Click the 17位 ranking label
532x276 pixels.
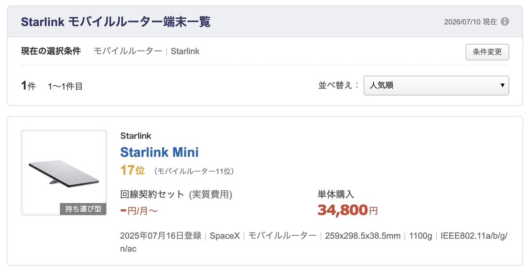point(132,170)
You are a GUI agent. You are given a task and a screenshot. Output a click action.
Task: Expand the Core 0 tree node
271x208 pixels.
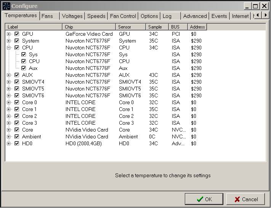click(x=9, y=103)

WHAT YOU WILL DO → Produce an exact copy of only those lines that run from the line with "532x276 pixels." to the final line of the records, including both; exclude images.

ANSWER SPACE →
532x276 pixels.
point(132,170)
You are a GUI agent. You are given a task and a screenshot. Output a click action.
Task: Expand the Core 0 tree node
271x208 pixels.
click(x=9, y=103)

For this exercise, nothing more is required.